Diabetic Retinopathy and Exercise

Diabetic retinopathy is a condition in which the blood vessels that go to your retinas start to bleed. This can cause serious damage to your eyes and in some cases can cost you your vision. The condition is quite common amongst people who have diabetes. However there are ways that it can be managed. If you have diabetic retinopathy exercise can be a useful way to keep it from getting worse since the key to doing that is to keep your diabetes under control.

If you have diabetic retinopathy exercise is often a good way to manage your condition. In fact you may even be able to avoid getting it. The single biggest risk factor to getting diabetic retinopathy is of course having diabetes. Many cases of diabetes are the result of not getting enough exercise and eating a poor diet. Even if you do get diabetes there is no guarantee that you will also get retinopathy. If you can keep your diabetes under control it is quite likely that you will never develop the condition. Exercise is an important part of keeping your diabetes under control.

If you do get diabetic retinopathy exercise will again be an important part of keeping the condition under control. There is no cure for diabetic retinopathy so the only thing that you can do is to manage the condition so that it doesn’t get worse. In the early stages managing the condition is mainly about keeping your diabetes under control. As mentioned before that is done largely through exercise and diet. At this stage of the disease most forms of exercise should be alright but you should probably check with your doctor to make sure.

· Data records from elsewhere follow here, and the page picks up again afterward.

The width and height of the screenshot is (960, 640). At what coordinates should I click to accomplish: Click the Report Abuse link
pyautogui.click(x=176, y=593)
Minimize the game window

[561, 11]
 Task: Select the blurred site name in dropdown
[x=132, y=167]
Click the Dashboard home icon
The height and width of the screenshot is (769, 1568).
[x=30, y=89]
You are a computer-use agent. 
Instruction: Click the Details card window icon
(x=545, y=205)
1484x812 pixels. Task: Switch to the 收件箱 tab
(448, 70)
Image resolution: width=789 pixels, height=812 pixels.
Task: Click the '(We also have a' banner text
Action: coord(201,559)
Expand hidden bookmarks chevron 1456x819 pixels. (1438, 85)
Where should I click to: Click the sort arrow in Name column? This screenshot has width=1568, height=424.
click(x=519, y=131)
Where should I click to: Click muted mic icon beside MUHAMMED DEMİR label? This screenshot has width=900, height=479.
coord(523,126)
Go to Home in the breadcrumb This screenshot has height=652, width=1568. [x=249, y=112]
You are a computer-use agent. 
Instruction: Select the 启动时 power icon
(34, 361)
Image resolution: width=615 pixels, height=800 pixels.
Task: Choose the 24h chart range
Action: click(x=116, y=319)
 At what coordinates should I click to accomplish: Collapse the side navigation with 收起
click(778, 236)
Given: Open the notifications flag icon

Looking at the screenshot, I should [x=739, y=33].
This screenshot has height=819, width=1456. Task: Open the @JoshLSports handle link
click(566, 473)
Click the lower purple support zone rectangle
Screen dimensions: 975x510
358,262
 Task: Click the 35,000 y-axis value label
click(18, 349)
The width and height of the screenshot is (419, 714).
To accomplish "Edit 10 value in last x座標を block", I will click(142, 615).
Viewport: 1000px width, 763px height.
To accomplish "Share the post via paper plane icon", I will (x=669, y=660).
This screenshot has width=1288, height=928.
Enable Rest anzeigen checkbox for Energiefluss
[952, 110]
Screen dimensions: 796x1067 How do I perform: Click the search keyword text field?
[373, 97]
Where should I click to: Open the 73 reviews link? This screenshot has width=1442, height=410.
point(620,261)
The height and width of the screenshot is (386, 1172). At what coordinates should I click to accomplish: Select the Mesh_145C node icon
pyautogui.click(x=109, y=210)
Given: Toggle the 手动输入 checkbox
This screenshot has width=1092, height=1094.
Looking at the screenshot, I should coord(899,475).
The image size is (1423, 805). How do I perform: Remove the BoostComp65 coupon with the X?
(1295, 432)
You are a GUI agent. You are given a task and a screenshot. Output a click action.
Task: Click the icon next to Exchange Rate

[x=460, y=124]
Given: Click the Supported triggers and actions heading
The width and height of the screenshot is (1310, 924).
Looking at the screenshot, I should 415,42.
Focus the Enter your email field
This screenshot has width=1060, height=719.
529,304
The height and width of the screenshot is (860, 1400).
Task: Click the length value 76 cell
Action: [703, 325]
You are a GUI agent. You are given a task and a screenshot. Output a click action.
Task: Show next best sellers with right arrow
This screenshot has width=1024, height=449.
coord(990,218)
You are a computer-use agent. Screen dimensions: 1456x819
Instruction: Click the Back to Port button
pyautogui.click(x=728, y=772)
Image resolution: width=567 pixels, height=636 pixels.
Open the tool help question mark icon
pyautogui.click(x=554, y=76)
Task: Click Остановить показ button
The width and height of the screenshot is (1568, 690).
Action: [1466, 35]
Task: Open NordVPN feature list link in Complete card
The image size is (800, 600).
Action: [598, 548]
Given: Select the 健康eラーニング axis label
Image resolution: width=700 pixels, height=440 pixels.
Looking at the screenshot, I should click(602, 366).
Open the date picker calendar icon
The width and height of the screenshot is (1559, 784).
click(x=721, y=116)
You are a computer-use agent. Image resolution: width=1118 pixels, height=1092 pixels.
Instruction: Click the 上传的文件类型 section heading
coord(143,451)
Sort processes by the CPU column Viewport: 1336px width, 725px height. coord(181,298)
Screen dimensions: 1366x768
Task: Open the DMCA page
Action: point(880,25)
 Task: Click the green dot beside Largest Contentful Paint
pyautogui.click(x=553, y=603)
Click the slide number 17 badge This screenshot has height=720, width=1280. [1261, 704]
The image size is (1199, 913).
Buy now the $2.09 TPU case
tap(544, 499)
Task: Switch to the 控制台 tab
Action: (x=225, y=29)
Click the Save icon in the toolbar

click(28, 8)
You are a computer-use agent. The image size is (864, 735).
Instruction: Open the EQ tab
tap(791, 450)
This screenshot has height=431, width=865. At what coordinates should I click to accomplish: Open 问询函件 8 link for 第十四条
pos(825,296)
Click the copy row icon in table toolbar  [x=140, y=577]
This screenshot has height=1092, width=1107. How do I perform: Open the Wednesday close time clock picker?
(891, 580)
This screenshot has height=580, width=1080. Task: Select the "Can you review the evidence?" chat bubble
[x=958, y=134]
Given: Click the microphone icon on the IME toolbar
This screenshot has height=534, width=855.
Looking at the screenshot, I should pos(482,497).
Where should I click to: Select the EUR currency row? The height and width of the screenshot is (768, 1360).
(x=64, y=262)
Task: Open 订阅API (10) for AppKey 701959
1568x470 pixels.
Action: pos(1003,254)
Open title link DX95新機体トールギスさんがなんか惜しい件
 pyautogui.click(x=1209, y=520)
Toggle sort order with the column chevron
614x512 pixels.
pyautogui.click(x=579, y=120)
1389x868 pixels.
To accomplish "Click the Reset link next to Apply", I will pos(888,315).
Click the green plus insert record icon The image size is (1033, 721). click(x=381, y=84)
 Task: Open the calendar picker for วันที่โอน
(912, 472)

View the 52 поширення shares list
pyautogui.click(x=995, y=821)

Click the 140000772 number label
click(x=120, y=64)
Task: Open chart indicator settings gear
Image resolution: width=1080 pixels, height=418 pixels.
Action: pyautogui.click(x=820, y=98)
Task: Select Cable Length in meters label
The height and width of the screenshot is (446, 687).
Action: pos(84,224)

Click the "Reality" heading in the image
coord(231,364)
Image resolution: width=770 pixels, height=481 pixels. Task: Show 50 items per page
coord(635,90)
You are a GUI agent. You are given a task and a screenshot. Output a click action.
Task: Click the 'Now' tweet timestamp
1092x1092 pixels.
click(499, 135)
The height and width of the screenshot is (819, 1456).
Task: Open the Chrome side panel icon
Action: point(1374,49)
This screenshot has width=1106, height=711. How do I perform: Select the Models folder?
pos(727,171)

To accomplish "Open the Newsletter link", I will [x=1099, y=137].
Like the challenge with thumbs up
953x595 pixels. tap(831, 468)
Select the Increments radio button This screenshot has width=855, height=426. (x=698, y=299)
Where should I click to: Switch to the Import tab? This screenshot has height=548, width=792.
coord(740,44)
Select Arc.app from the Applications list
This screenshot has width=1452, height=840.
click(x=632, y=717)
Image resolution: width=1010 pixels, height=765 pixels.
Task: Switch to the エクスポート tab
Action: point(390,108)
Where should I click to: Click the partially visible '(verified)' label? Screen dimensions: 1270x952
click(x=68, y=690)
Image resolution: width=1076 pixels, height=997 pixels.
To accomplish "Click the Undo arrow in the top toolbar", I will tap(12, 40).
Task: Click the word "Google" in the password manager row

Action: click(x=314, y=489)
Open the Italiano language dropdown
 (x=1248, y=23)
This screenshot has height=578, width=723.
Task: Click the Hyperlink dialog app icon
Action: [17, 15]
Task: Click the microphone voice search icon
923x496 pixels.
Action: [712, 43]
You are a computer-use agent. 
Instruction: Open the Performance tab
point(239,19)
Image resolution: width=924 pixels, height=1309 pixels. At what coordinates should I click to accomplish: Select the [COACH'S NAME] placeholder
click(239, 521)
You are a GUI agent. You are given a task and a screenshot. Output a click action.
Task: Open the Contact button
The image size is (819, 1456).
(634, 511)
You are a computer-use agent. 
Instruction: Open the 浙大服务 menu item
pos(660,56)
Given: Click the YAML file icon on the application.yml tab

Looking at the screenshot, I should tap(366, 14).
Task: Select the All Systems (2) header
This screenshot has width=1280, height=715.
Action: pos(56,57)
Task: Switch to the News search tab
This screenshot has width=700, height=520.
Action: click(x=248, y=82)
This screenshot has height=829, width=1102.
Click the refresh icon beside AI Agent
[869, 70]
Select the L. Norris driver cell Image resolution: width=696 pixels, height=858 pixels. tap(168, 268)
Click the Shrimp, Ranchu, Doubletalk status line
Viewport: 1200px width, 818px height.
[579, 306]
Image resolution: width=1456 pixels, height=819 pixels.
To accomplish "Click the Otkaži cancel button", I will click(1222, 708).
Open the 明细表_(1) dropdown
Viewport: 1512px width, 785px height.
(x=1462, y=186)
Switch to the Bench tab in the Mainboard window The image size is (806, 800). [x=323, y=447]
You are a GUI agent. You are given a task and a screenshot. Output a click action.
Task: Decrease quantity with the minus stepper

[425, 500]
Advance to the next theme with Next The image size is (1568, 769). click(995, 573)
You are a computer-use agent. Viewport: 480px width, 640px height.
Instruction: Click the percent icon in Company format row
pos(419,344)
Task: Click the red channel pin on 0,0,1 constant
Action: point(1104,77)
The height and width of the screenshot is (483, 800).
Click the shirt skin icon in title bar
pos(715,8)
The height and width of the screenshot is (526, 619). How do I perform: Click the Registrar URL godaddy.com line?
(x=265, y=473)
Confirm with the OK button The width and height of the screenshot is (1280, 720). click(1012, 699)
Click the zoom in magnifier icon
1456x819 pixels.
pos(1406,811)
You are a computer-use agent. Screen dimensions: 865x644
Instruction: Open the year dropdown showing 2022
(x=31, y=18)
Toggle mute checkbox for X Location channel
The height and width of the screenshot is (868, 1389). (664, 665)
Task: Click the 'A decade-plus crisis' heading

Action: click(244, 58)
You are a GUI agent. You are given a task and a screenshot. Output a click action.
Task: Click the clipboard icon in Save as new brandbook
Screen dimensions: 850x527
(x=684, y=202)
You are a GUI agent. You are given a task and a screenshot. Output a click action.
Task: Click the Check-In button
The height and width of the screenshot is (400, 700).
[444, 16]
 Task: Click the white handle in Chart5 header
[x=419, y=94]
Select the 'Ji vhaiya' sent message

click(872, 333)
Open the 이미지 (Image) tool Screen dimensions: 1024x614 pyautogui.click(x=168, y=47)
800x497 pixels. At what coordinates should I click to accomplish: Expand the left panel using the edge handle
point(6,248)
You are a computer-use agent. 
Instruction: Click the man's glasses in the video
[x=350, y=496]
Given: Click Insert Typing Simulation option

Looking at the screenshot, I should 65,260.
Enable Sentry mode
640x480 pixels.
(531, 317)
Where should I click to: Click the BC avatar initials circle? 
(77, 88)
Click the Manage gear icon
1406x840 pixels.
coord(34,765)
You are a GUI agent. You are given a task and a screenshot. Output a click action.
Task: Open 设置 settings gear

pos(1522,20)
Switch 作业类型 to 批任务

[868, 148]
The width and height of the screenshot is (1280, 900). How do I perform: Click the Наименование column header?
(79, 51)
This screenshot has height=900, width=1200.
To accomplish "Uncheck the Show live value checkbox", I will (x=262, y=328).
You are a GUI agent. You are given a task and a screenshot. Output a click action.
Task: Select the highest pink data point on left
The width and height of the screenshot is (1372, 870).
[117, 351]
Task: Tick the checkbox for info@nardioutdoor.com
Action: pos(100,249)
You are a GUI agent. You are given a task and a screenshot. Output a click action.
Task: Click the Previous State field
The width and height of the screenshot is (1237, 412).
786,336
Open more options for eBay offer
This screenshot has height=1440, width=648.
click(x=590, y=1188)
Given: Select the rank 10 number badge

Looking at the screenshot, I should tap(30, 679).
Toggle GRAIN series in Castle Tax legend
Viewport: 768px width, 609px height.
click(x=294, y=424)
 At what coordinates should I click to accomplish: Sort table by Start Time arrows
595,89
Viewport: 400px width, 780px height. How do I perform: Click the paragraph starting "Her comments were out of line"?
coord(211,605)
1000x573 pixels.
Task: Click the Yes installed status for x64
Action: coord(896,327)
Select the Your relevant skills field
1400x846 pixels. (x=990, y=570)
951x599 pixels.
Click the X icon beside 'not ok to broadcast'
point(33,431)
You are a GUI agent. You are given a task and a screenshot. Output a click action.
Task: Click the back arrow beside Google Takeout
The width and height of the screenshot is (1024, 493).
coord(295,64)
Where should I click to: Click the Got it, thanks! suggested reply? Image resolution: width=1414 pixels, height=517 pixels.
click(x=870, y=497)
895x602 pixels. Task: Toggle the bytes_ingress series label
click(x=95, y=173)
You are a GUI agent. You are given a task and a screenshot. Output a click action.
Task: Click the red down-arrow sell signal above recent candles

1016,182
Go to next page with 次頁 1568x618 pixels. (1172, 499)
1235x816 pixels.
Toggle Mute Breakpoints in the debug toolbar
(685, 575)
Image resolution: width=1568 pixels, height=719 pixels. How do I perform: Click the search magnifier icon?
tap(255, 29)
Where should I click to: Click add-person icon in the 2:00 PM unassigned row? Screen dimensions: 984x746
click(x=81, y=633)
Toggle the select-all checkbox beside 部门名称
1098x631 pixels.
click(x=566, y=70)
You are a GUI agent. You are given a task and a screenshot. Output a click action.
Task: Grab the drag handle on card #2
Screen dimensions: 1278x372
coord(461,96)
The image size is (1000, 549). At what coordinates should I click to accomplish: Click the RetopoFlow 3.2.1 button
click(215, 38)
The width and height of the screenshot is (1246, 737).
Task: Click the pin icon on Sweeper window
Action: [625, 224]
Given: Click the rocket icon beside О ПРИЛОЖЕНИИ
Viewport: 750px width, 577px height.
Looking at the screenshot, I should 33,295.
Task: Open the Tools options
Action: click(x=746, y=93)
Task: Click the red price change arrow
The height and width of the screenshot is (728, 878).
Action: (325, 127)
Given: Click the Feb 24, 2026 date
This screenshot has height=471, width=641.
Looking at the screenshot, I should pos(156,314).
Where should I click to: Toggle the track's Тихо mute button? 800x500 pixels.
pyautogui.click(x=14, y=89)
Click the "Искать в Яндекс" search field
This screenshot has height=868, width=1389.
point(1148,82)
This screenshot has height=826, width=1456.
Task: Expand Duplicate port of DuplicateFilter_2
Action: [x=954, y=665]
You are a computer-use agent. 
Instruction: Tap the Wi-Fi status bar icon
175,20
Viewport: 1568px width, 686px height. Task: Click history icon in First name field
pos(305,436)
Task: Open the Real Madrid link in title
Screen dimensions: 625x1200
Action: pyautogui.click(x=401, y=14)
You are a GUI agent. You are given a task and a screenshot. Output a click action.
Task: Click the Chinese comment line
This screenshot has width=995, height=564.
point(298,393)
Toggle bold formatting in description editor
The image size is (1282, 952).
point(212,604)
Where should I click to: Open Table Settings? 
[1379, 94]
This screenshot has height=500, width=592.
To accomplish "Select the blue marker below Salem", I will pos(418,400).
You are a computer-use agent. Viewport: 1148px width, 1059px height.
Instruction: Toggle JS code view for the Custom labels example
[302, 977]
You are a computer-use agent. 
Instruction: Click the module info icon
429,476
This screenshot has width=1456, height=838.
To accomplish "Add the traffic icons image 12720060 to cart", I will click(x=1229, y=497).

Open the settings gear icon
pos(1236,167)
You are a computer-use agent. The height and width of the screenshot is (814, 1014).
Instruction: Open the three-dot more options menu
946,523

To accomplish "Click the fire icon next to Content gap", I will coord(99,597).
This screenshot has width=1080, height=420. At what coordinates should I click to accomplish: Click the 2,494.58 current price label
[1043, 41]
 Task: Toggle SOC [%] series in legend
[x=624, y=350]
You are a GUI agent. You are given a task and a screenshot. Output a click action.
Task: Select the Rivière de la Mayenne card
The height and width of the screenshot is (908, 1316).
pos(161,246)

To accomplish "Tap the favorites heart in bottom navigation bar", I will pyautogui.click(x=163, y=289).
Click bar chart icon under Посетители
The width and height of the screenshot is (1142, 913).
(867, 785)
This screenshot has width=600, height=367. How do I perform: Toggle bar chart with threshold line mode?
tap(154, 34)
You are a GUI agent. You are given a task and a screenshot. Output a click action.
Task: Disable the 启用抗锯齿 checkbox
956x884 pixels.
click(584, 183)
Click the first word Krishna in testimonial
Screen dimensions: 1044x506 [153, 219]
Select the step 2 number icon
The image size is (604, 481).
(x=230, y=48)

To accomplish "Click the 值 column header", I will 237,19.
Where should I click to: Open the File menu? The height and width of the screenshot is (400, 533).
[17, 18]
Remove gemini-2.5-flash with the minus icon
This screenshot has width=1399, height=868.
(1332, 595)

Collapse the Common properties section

If you reach the more advanced stages of diabetic retinopathy exercise starts to become more of a problem. At this point you are going to have to limit your exercise to activities that don’t cause a rapid change in blood pressure. This can cause the blood vessels to your retina to leak which will make the condition worse. That means that you want to stay away from activities that involve a large change in pass like basketball, hockey or soccer as they require periods of fast changes of pace. You also want to avoid sports that require a burst of energy like golf or baseball. Your best bet is activities that maintain a steady pace like jogging, swimming or cycling.

If you reach the point where you need to have laser surgery for your diabetic retinopathy exercise will become even more limited. At least while you are recovering from the surgery. During this time you will likely be restricted to very low intensity exercises like walking. Your doctor will tell you what you are limited to and he will let you know when you are ready to go back to some more intense exercise. The last thing that you want is to need another surgery because you rushed back into working out too hard.